اِعْلَمْ أَنَّ اللَّمْسَ نَاقِضٌ بِشُرُوطٍ خَمْسَةٍ: أَحَدُهَا: أَنْ يَكُونَ بَيْنَ مُخْتَلِفَيْنِ ذُكُورَةٍ وَأُنُوثَةٍ. ثَانِيهَا: أَنْ يَكُونَ بِالْبَشَرَةِ دُونَ الشَّعْرِ وَالسِّنِّ وَالظُّفْرِ. ثَالِثُهَا: أَنْ يَكُونَ بِدُونِ حَائِلٍ. رَابِعُهَا: أَنْ يَبْلُغَ كُلٌّ مِنْهُمَا حَدًّا يُشْتَهَى فِيهِ. خَامِسُهَا: عَدَمُ الْمَحْرَمِيَّةِ.

 Ketahuilah bahwa al-lams termasuk pembatal wudu dengan lima syarat, yaitu: (1) Antara lawan jenis, laki-laki dan wanita; (2) Menyentuh kulit, bukan rambut, gigi, atau kuku; (3) Tanpa penghalang (haa-il); (4) Telah memiliki kecenderungan syahwat; (5) Sesama bukan mahram” (Sulaiman Al-Bujairimi al-Syafii, Hasyiyah al-Bujairimi, I/211).
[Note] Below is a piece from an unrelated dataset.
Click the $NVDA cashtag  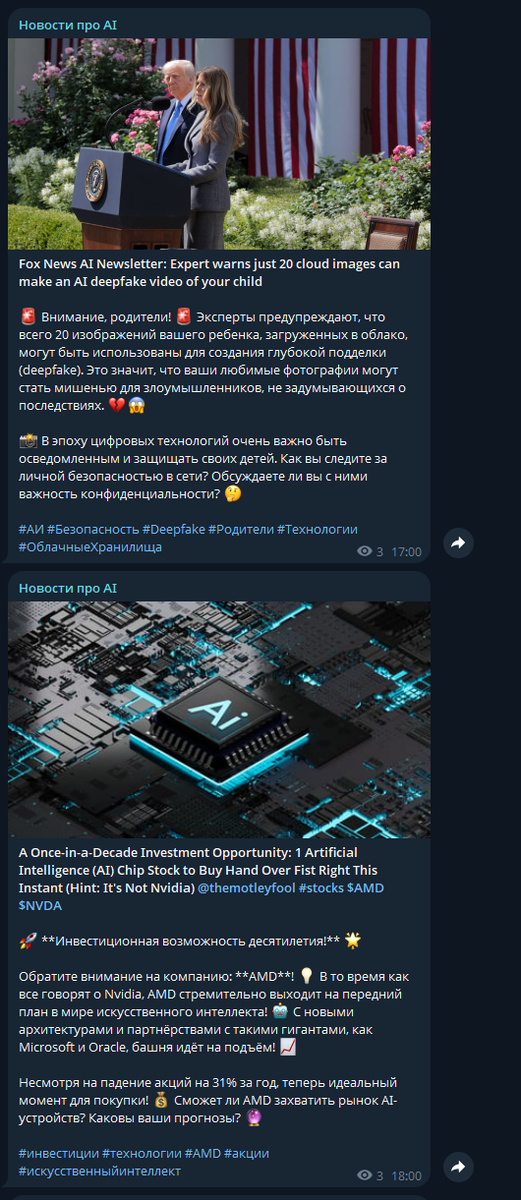40,906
Adapun beberapa dalil yang digunakan ulama untuk menyatakan bahwa menyentuh wanita yang bukan mahram itu tidak membatalkan wudu adalah sebagai berikut:

Hadis-hadis yang dijadikan dalil oleh ulama Hanafiyah termasuk juga Ibnu Taimiyah bahwa menyentuh lawan jenis tidaklah membatalkan wudu, baik dengan syahwat atau tanpa syahwat, baik menyentuh istri maupun yang selain isteri, yang bukan mahram atau mahram. Berikut di antaranya:

عَنْ عَائِشَةَ زَوْجِ النَّبِيِّ صلى الله عليه وسلم أَنَّهَا قَالَتْ كُنْتُ أَنَامُ بَيْنَ يَدَيْ رَسُوْلِ اللَّهِ  صلى الله عليه وسلم وَرِجْلاَيَ فِي قِبْلَتِهِ فَإِذَا سَجَدَ غَمَزَنِي فَقَبَضْتُ رِجْلَيَّ فَإِذَا قَامَ بَسَطْتُهُمَا

Dari ‘Aisyah radhiyallahu anhuma, istri Nabi Shallallahu ‘alaihi wa sallam, dia berkata: “Aku tidur di depan Rasulullah shallallahu ‘alaihi wa sallam (yang sedang salat-pen), dan kedua kakiku pada kiblat beliau. Jika beliau hendak bersujud, beliau menyentuhku dengan jarinya, lalu aku menarik kedua kakiku. Jika beliau telah berdiri, aku meluruskan kedua kakiku” (HR. al-Bukhari 382).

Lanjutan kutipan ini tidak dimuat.